Siegel: Stocks are overvalued, but not as overvalued as bonds
Siegel maintained his bullish stance on stock market valuations.
According to Siegel, over past 140 years, P/E ratio averaged about 15, which corresponds to U.S. stocks having had real (inflation-adjusted) returns of 6.7% . This is far more than bonds (3.5%), he said.
“The earnings yield is a very good predictor of long-term returns,” he said, arguing that earnings measures are more important than prices.
Siegel has previously contended that the CAPE ratio does not provide a valid forecast of future prices because it uses earnings measures that are overly bearish and it is biased downwards as a result of particularly bad economic years.
Siegel said that when people ask him where he thinks today's stock market is forecasting forward, he says "5.5% real, right now.” He added, “That's lower by a point or so from the long run, nominal if you have a 2% inflation is 7.5%.”
With S&P at 2871 (as of September 7), stocks are selling for about 18-times 2018 and 16.1-times 2019 estimated operating earnings. Siegel looked at S&P 500 prices from a historical perspective, arguing that “really, we're not that high.”
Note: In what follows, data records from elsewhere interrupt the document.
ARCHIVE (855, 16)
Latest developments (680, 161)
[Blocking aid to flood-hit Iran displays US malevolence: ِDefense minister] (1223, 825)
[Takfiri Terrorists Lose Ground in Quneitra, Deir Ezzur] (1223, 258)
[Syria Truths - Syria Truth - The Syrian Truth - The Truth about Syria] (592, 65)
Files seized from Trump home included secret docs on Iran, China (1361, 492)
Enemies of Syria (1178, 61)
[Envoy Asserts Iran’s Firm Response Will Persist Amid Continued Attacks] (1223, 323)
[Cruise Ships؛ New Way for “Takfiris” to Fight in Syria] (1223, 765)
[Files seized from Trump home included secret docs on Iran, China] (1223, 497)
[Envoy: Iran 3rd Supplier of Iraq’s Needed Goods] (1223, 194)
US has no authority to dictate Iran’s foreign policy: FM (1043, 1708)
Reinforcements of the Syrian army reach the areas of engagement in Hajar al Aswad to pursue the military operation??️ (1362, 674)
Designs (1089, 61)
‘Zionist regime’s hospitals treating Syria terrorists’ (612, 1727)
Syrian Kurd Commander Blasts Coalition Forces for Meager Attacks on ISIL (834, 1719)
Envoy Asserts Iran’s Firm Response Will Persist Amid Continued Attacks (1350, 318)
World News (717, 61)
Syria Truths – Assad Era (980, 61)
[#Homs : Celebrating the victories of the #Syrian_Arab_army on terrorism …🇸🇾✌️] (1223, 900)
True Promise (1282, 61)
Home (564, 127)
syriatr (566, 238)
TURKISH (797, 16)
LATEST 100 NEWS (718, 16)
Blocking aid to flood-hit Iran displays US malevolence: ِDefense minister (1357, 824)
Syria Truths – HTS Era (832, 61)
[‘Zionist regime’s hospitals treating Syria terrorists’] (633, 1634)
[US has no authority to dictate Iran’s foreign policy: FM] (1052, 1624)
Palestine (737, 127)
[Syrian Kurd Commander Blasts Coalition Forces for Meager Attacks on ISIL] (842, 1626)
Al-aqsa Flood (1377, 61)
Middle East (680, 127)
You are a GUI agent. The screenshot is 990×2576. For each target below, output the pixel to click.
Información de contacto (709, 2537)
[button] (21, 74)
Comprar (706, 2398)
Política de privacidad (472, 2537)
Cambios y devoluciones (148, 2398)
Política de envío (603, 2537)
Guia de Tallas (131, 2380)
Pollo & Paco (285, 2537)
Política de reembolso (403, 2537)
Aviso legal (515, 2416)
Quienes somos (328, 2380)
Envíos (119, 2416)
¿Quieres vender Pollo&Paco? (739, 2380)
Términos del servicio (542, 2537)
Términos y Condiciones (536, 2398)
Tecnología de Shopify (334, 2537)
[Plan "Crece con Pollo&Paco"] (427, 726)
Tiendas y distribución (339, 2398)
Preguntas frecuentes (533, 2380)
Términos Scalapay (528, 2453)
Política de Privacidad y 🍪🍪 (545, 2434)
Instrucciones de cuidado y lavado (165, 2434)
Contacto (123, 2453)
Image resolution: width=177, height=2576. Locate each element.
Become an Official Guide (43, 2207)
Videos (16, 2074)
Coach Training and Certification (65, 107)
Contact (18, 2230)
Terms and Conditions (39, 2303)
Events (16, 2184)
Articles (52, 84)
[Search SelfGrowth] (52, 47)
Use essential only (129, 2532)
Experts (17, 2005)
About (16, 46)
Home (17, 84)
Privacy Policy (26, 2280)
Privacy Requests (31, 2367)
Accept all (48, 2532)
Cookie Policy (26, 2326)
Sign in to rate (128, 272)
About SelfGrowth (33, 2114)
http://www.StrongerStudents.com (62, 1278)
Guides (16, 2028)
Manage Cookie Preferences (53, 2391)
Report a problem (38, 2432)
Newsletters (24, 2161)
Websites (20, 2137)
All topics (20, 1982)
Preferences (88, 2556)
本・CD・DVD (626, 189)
“Yes, stocks are ‘overvalued’ on a long-term basis,” Siegel said, “but bonds are enormously overvalued on a long-term basis.”
According to Siegel, “the valuation of stocks relative to bonds is actually among the more favorable – not the most favorable, but among the more favorable in history.”
Siegel argued that prices are higher than they have been historically for a few reasons, including reduced trading costs due to the rise of indexing, allowing investors to access far superior risk-return trade-offs.
Siegel also said that real rates are likely to stay low, which will lower stock prices and push up the S&P 500. “Record low real interest rates could push equilibrium P/E ratio even higher,” he added.
Conclusion
We’ve followed the Shiller-Siegel debate in this publication for many years as an example of a friendly exchange between expert analysts who disagree over a crucially important question. This installment moved no closer to providing a clear answer as to whether stocks are under- or over-valued.
The only reliable way to answer that question would be to take every stock in the index and evaluate its discounted prospective cash flows relative to its current price. That requires a significant commitment of analytical resources – every company must be evaluated, based on its competitive positioning, to determine the prospect for its business model.
Unless someone is willing to undertake such an effort, which is unlikely, we will continue to rely on shortcuts, such as the CAPE ratio, to understand how stock prices compare to their intrinsic values. Shiller and Siegel provide good insights with their approach, but not definitive answers.
Marianne Brunet is a financial markets analyst at Advisor Perspectives.